ANZ believes the cash rate will drop in February next year by 0.25 basis points, before another fall in April and then again sometime in the fourth quarter. That would leave interest rates at 3.60 per cent.

Rate City research director Sally Tindall said ANZ's update is a "timely reminder" for borrowers to think twice when factoring cash rate cuts into their budgets

“While [RBA] Governor [Michele] Bullock has said repeatedly that the cash rate is in restrictive territory – and therefore likely to go down – not even the RBA knows exactly when that will be,” she said.

“The one thing we know for certain is that the RBA is not going to start cutting the cash rate prematurely. It will want to be absolutely sure the cash rate is going to return to target in a reasonable timeframe before it starts sharpening its knife.

“If you’ve got a mortgage, put any chatter of rate cuts out of your mind and focus on building a buffer into your mortgage where you can."
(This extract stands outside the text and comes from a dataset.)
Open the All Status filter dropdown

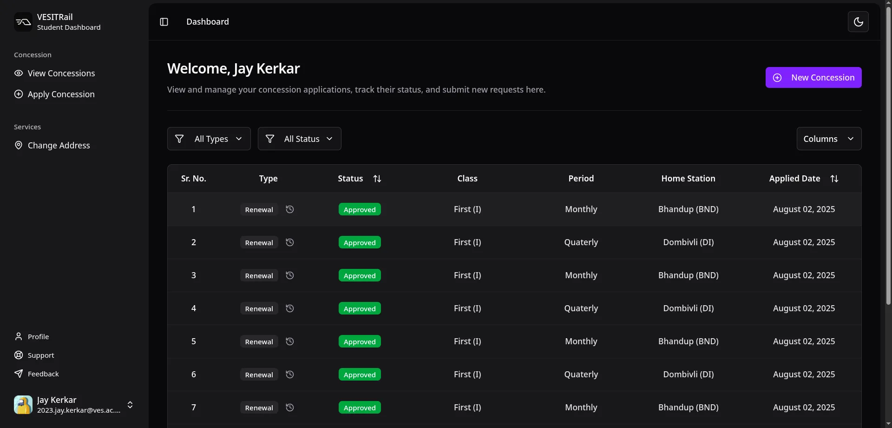tap(299, 138)
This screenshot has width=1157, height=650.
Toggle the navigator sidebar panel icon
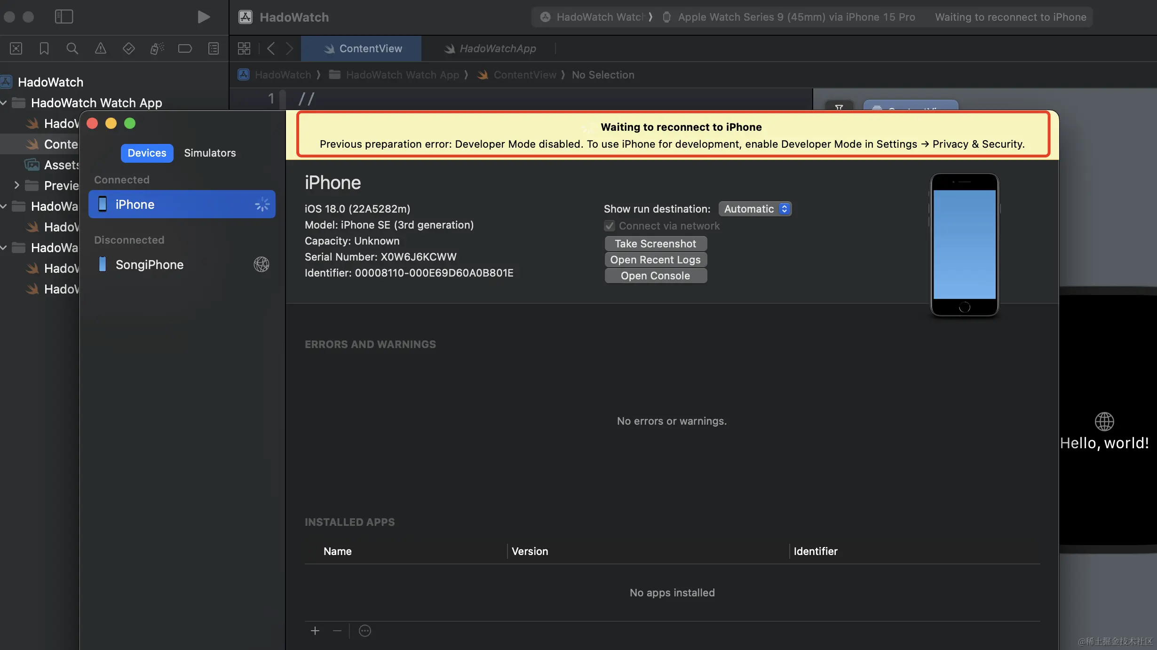coord(64,17)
CBA, NAB and Westpac predict there will be five interest rate cuts by the end of 2025 and the official cash rate could go as low as 3.10 per cent.

Many economists recently ditched their 2024 rate cut predictions after data showed the monthly consumer price index (CPI) climbed to 3.6 per cent in the 12 months to April, which was slightly higher than the forecasted 3.4 per cent.

“The disinflationary process in Australia appears to have stalled out so far this year after encouraging declines over 2023,” Betashares chief economist David Bassanese said.

“The upshot of [the] inflation result is that interest rates are likely to remain at current restrictive levels for an extended period – with little relief likely this side of Christmas.”

HSBC chief economist Paul Bloxham added: “There is a higher chance that the cash rate will be increased in the second half of 2024 than of it being cut."

Tindall said mortgage holders should be proactive and not wait around until the RBA provides relief.

She explained how there are 28 lenders currently offering at least one variable rate under 6 per cent and there are hundreds of dollars in monthly savings out there.

“While the next move for the cash rate is still, on balance, likely to be down, not up, it’s looking less likely that relief from the RBA in the form of a cash rate cut will come until at least 2025.

“A lot of borrowers might think they’re in mortgage prison, or that switching isn’t worth the extra cost. Check that’s actually the case because if you can lock in a rate that starts with a 5 you’ll know you’re not being complacent,” she said.